=== PROVIDED RECORDS ===
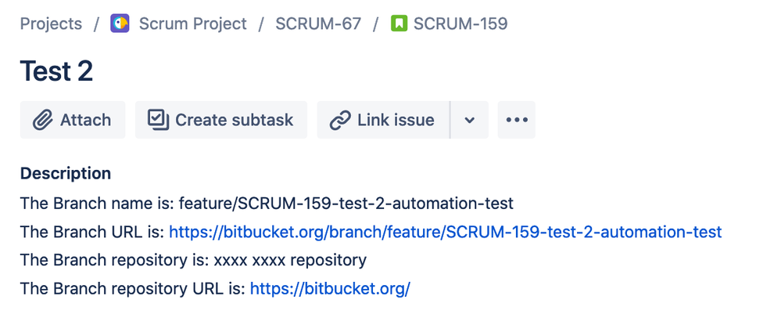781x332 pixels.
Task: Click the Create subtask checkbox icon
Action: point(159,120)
===
=== PROVIDED RECORDS ===
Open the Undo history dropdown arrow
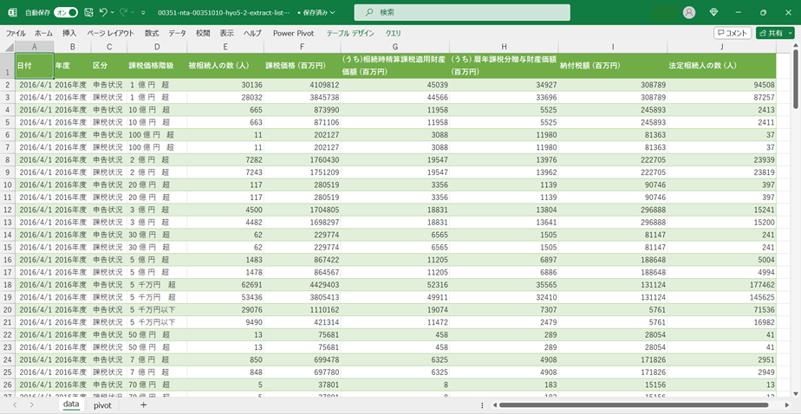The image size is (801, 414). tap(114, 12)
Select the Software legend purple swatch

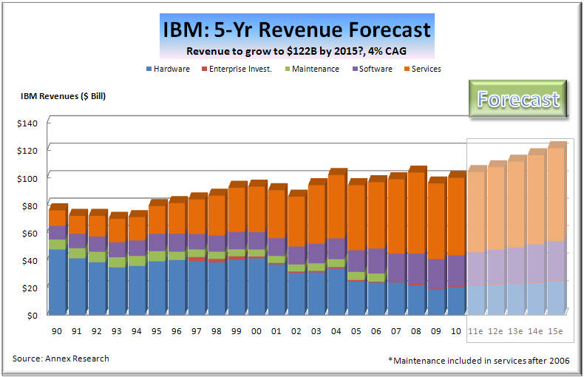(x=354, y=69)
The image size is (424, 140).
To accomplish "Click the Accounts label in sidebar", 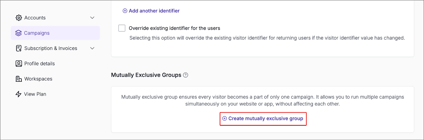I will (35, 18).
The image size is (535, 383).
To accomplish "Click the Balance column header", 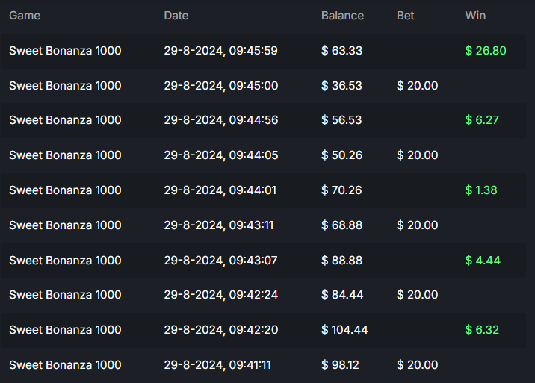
===
=== PROVIDED RECORDS ===
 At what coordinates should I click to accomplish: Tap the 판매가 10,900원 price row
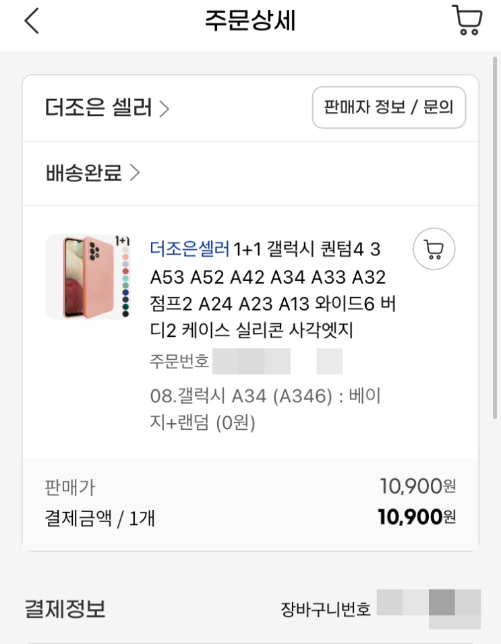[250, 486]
===
§ WORK TASK
From the records above, return exactly the lines running from the one that contains "The image size is (535, 383)." down to the one that contains "the Balance column", both included, without any pictures.

§ THE COMPLETED TASK
The image size is (535, 383).
To accomplish "Click the Balance column header", 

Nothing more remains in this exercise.